Ken, I am glad you pitched in your experience.  I was looking at the double row bearings too, but the part numbers and drawings were not showing them.  I still don't know what bearing tension is supposed to be, is there a backlash or should I have some preload and running torque.  I know that some tapered bearings run a preload, we have them on ballscrews on some mills at work, others have compensation built in the software for the backlash.  Our old lathes get hot, does the spindles expand enough to need to be in tension?  The manual says drag and then backoff the jam nut 10*.  Maybe I am reading into this too much, but if I have to drop $1080 in bearings, I need to have it right the first time.  Tim


----------



## 4GSR (Nov 29, 2015)

Tim,
In all of the readings out of the Timken bearing books I have, for that bearing arrangement, they say nothing about how much preload to put on a bearing.

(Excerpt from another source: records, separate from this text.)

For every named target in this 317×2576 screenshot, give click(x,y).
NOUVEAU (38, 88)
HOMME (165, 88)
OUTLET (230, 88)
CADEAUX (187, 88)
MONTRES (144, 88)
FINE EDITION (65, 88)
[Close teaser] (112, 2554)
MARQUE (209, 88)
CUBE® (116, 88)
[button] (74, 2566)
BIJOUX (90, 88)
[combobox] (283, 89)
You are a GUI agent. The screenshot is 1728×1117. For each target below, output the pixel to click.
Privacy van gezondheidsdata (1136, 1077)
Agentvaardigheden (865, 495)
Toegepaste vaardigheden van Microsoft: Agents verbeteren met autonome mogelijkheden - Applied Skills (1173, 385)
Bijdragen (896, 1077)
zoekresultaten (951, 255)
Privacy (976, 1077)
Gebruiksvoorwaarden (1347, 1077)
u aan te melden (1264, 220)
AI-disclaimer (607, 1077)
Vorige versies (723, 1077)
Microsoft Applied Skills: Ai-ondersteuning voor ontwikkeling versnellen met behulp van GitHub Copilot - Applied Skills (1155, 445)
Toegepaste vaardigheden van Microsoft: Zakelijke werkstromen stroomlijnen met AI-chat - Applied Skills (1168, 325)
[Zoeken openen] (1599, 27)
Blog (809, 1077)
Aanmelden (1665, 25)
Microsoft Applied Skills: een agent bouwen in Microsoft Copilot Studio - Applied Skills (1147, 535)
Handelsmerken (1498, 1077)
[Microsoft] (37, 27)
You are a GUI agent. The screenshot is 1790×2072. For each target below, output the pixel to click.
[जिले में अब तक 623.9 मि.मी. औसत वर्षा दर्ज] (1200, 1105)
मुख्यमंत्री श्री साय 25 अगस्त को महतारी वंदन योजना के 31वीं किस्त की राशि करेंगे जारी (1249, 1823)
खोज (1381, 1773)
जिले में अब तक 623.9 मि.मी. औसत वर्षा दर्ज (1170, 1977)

They talk about fitting practice, bearing bores and shaft OD's.  I was always taught to tighten the bearing to about the torque of 9 ft/lbs as you mentioned for this size bearing.  Run the spindle until it get hot, if it does at all, let it cool down.  Go in and back off the bearing nut, then snug hand tight and secure.  Run again, if temperature is ok, should be good.  Temperature should be warm to touch by hand, no more than 100 deg F.  That would be at 500-700 RPM.  Even at max RPM, you should still be able put your hand on the headstock and not be hot.   Last, run a tenth's reading indicator, check for excessive runout.  My guess, runout, slop in the bearings, linear movement should be less than .0002" in any direction.  May have to come back later and readjust the bearings, especially if you start getting abnormal cutting from turning, facing off or parting off.


----------